Alors que l’humiliation du Cameroun était sur toutes les lèvres hier, Paul Biya a comme d’habitude jeté un autre pavé dans la marre. Une véritable hérésie. Comme toujours la charrue a été mise avant les bœufs. Évident de voir en cette fuite en avant les germes d’un échec. Voici pourquoi.
Dans le contexte du DDR, les programmes de désarmement et de
démobilisation font souvent suite à un conflit armé et interviennent
subséquemment dans l’urgence (période postérieure à la signature d’accords de paix, impératif humanitaire…) alors que l’activité de réintégration est un processus généralement plus long qui requiert bien souvent la contribution de plusieurs acteurs (politiques, humanitaires…) agissant de concert pour une paix et un développement durables.
Les activités de DDR sont devenues des caractéristiques essentielles des nouvelles opérations de maintien de la paix. Le groupe d’observateurs de l’ONU en Amérique Centrale (ONUCA), déployé en 1989, a été la première opération de maintien de la paix des Nations Unies à se charger précisément d’activités de désarmement et de démobilisation.
En Afrique, la démobilisation des forces ennemies de près de 10.000 combattants en Namibie en 1989 (supervisée dans le contexte onusien par le Groupe d’assistance des Nations Unies pour la période de transition en Namibie, GANUPT) a été innovatrice d’un vaste mouvement d’opérations onusiennes dans le domaine du DDR. Depuis lors, plus d’une quinzaine d’opérations onusiennes se sont chargées de mener d’importantes responsabilités dans ce domaine.
C’est le cas des opérations de paix menées au Cambodge, en Namibie, en Angola, au Mozambique, au Guatemala, en Slavonie orientale, au Libéria, en Sierra Léone et en République Démocratique du Congo (RDC).

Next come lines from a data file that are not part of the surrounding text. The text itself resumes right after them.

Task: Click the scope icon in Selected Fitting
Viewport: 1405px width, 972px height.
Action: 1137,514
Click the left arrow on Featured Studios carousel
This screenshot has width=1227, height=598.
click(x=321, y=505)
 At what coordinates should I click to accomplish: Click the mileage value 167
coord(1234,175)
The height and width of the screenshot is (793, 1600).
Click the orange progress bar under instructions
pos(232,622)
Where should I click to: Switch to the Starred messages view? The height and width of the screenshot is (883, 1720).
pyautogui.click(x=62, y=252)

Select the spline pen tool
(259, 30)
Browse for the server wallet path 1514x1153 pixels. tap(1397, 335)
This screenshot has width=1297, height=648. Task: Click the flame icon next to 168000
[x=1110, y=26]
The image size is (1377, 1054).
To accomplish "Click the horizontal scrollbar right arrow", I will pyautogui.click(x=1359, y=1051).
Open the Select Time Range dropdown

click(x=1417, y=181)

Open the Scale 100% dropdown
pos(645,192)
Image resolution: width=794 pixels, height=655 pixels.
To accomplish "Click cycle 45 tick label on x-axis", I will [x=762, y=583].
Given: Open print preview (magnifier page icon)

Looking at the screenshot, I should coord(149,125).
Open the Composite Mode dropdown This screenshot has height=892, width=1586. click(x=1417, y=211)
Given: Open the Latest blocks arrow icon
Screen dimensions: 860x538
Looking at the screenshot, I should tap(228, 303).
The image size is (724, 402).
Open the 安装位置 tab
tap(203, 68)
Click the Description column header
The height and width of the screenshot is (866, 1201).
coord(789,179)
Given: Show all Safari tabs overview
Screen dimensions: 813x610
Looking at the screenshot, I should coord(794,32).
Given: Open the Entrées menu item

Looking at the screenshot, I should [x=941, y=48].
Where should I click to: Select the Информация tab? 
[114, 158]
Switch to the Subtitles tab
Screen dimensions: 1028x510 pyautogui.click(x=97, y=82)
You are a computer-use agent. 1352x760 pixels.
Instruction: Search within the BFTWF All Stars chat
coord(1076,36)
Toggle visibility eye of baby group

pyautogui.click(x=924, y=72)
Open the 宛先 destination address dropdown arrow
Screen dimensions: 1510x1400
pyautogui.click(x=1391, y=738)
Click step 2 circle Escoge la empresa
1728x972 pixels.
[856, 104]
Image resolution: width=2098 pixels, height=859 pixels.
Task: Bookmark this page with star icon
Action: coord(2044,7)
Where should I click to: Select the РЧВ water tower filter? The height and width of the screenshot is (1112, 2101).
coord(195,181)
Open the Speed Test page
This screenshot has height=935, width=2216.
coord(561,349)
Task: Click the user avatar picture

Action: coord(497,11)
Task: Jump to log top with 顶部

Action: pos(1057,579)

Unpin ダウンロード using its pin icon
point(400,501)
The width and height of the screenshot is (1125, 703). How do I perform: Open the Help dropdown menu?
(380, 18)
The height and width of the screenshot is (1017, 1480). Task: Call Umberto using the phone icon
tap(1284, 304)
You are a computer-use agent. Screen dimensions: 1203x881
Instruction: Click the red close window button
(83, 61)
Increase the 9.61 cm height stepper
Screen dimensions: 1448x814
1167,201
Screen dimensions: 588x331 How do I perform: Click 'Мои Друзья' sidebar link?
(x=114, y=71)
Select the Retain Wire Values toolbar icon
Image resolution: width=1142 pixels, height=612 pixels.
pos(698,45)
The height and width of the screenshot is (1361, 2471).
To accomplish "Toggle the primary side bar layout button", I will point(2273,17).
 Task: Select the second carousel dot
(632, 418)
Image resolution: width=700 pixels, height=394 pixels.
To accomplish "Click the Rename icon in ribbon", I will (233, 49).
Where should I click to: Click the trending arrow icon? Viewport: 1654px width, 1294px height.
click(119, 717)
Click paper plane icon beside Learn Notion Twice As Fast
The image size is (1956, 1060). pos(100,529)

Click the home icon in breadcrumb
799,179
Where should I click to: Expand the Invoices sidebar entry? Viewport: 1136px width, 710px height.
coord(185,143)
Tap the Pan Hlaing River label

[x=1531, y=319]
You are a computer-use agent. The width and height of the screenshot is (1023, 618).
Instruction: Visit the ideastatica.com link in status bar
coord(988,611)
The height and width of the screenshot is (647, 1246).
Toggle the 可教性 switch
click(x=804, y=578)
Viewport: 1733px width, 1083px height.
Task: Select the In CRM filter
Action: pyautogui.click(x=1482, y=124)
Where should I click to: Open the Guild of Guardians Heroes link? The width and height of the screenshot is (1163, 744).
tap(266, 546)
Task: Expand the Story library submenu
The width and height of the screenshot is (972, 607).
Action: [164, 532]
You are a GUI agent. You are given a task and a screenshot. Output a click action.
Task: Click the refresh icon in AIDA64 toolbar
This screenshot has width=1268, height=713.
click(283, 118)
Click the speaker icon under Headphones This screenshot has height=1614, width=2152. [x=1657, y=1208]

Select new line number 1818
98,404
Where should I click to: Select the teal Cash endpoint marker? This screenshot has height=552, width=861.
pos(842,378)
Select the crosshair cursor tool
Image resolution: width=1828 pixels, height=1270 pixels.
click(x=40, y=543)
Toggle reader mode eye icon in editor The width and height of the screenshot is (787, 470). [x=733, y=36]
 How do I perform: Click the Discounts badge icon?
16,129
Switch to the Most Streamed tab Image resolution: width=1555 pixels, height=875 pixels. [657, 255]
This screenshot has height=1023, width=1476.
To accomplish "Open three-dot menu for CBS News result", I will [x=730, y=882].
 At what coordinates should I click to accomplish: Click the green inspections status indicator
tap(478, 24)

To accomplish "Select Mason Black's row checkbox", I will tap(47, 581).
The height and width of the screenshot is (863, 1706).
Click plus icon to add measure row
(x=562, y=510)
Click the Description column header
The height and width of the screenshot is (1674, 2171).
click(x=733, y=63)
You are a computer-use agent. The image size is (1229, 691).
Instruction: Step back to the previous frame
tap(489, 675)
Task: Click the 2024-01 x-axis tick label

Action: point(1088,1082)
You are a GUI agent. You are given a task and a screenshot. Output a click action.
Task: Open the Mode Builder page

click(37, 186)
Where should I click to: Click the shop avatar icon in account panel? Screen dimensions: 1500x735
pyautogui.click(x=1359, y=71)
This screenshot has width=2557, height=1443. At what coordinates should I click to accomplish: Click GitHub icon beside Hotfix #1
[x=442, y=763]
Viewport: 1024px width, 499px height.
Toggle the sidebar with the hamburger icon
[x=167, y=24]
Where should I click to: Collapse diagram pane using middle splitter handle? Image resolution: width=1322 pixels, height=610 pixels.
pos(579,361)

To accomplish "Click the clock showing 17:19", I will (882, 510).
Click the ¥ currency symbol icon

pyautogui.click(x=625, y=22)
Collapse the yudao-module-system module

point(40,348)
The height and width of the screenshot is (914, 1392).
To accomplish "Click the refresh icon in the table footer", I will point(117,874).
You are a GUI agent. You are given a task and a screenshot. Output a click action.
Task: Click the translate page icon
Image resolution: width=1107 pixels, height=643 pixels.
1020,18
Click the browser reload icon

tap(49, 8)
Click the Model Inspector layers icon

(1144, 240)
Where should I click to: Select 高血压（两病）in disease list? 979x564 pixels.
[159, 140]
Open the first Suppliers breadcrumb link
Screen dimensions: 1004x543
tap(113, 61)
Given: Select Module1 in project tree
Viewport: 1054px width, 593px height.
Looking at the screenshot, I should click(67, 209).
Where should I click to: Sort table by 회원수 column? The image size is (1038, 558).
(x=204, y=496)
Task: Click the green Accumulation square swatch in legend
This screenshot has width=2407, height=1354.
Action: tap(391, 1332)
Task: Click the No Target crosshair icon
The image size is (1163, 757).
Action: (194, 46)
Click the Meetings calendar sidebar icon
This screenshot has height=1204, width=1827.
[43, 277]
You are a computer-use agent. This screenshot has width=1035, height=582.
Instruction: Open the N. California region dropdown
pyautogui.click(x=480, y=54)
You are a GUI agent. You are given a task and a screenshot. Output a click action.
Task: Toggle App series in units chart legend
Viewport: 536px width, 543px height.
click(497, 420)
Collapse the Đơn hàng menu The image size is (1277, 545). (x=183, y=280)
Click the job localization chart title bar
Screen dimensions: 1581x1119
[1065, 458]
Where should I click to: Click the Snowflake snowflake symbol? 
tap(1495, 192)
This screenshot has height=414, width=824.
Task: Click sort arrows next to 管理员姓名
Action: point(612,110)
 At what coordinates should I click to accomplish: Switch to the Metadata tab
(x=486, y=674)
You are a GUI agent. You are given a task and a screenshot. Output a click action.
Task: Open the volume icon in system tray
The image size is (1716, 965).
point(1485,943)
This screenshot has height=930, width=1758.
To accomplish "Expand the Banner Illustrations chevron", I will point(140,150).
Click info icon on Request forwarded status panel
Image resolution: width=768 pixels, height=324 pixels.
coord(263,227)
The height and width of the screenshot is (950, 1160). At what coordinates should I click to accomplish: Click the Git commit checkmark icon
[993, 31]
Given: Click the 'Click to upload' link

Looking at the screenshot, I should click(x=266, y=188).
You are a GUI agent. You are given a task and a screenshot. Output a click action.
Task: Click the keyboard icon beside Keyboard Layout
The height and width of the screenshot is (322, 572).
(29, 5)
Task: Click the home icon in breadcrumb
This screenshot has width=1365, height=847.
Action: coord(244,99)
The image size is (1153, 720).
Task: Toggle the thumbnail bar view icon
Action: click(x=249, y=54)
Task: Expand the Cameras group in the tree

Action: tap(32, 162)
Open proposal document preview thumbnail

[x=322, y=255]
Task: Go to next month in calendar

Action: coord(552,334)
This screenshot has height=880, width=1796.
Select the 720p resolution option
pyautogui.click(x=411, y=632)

La dimension « désarmement » des programmes de DDR s’établit d’abord avec la prise des armes (de petit calibre, légères ou lourdes) des groupes ou des individus impliqués dans un conflit. Elle suggère le rassemblement et le cantonnement des combattants dans différents sites où les armes sont collectées et les combattants démobilisés. Dans ces sites, on effectue des programmes spécifiques en matière de gestion des armes (inspection, collecte, stockage en lieu sûr, destruction totale des stocks d’armes, processus de déminage des armes…).
L’élément « démobilisation » dans le cadre du maintien de la paix
s’établit ensuite lors de la réduction ou la destitution in extenso des
forces armées des différentes parties impliquées à la suite d’accords de paix, d’un désarmement, national. Elle consiste habituellement à
enregistrer les ex-combattants, à leur fournir une assistance sous une forme ou une autre, afin de leur permettre de répondre à leurs besoins immédiats.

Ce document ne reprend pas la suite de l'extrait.